*** Opening of Data records ***

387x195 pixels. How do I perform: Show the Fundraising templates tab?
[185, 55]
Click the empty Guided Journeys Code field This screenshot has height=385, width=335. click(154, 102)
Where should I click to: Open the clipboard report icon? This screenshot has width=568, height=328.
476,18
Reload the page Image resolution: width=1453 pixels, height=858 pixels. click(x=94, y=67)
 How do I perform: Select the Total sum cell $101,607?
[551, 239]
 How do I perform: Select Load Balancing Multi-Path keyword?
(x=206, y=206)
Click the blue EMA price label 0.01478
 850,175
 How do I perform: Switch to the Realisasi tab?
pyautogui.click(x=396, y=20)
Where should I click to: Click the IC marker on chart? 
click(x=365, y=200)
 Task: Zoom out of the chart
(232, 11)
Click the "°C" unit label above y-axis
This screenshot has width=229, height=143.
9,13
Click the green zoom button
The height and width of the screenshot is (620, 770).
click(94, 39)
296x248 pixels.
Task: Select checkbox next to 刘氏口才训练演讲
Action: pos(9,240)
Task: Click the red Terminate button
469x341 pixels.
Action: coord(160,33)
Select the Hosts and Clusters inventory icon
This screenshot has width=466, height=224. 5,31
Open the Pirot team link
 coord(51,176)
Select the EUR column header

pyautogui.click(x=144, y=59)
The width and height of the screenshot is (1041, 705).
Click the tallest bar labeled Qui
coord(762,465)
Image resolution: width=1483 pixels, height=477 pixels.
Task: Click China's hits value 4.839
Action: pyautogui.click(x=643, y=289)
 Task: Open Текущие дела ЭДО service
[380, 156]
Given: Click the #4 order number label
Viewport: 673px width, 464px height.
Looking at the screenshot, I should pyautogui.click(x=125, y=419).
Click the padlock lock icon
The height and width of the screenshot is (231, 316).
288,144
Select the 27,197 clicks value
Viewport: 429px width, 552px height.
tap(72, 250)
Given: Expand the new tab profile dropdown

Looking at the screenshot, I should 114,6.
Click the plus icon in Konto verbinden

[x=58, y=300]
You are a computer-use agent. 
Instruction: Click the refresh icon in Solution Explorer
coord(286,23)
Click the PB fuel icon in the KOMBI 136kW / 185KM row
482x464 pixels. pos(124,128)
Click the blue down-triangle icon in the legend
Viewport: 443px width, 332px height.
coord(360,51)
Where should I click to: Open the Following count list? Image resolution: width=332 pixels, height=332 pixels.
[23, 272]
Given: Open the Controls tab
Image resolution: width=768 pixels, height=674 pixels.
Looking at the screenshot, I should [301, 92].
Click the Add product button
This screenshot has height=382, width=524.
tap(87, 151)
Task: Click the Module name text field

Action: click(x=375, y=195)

*** Close of Data records ***

Above are the lines; repeat exactly the ones from the line containing "Select the 27,197 clicks value" down to the line containing "Given: Open the Controls tab", both inclusive.

Select the 27,197 clicks value
Viewport: 429px width, 552px height.
tap(72, 250)
Given: Expand the new tab profile dropdown

Looking at the screenshot, I should 114,6.
Click the plus icon in Konto verbinden

[x=58, y=300]
You are a computer-use agent. 
Instruction: Click the refresh icon in Solution Explorer
coord(286,23)
Click the PB fuel icon in the KOMBI 136kW / 185KM row
482x464 pixels. pos(124,128)
Click the blue down-triangle icon in the legend
Viewport: 443px width, 332px height.
coord(360,51)
Where should I click to: Open the Following count list? Image resolution: width=332 pixels, height=332 pixels.
[23, 272]
Given: Open the Controls tab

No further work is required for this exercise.